Irving agreed to a three-year, $126 million deal to remain with the Mavericks, who acquired him in a splashy move in February but sputtered down the stretch and missed the playoffs. A person with knowledge of the negotiations confirmed the agreement to The Associated Press, the deal taking quite possibly the biggest name in free agency off the board.
The Mavs had made clear that keeping Irving was their top priority — and got it done in the first hour of the NBA’s free agency window that opened at 6 p.m. EDT.
Meanwhile, Kyle Kuzma essentially doubled his salary in Washington, and Green ensured that Golden State’s championship core stays together.
Kuzma agreed to a $102 million, four-year deal with the Wizards and Green got a new contract that’ll pay him $100 million over four seasons with the Warriors.
Both of those deals — first reported by ESPN and subsequently confirmed to AP by people with knowledge of the negotiations — got done very quickly once the offseason player movement window opened. Kuzma had opted out of a contract that would have paid him $13 million in Washington this coming season; he’ll now average $25.5 million over the next four years after scoring 21.2 points per game this past season.
Green staying put keeps him alongside Curry and Klay Thompson with the Warriors, where they have won four titles over the last decade. He opted out of a $27.6 million contract for this coming season, and now is under contract for more years.
The reigning NBA champion Denver Nuggets lost a free agent they wanted to keep, with Bruce Brown agreeing to sign with Indiana, a person with knowledge told AP, on a two-year deal that could be worth $45 million. There is an option affecting the second year.
There was simply nothing the Nuggets could do to compete with that offer — they could only offer Brown $7.8 million for this season. Brown will average nearly three times that much over the next two years.
Shortly before the 6 p.m. window opened, the NBA confirmed the financial particulars for the coming season.
The salary cap that goes into effect Saturday will be $136.021 million — the highest in league history, as expected. The tax level is $165.294 million.
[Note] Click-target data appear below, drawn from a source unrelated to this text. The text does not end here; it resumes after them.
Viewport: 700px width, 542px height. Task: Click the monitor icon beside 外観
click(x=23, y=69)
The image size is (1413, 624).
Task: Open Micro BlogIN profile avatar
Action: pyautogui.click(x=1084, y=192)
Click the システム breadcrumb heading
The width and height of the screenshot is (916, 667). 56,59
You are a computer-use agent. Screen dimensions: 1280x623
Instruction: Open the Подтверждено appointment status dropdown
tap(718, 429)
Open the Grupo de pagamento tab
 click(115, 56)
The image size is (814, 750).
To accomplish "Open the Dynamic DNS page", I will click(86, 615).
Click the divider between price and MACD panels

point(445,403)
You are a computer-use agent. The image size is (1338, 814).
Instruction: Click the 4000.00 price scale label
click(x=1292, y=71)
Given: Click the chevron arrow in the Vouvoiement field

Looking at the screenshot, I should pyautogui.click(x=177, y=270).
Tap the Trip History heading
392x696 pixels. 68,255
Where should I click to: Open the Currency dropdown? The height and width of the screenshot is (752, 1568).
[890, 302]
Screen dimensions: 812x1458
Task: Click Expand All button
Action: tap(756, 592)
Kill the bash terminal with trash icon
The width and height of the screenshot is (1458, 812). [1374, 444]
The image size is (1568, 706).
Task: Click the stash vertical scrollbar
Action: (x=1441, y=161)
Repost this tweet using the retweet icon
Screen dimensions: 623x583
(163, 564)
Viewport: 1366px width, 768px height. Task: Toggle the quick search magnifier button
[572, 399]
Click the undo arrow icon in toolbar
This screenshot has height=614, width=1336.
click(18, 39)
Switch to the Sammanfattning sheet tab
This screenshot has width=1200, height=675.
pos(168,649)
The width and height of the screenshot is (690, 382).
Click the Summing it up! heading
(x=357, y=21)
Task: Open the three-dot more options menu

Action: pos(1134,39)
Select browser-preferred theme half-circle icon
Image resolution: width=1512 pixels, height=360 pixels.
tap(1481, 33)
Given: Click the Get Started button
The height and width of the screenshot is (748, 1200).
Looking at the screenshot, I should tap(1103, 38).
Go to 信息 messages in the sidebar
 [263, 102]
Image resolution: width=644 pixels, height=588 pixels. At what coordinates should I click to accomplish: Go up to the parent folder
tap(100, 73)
All teams will have to commit at least $122.418 million in salaries for the coming year. The first apron level is $172.346 million, the second apron has been established at $182.794 million, the midlevel for non-tax teams is $12.405 million, for taxpayers it is $5 million, and the room mid-level is $7.723 million.
Most deals cannot be officially completed until July 6, when the league’s offseason moratorium is lifted.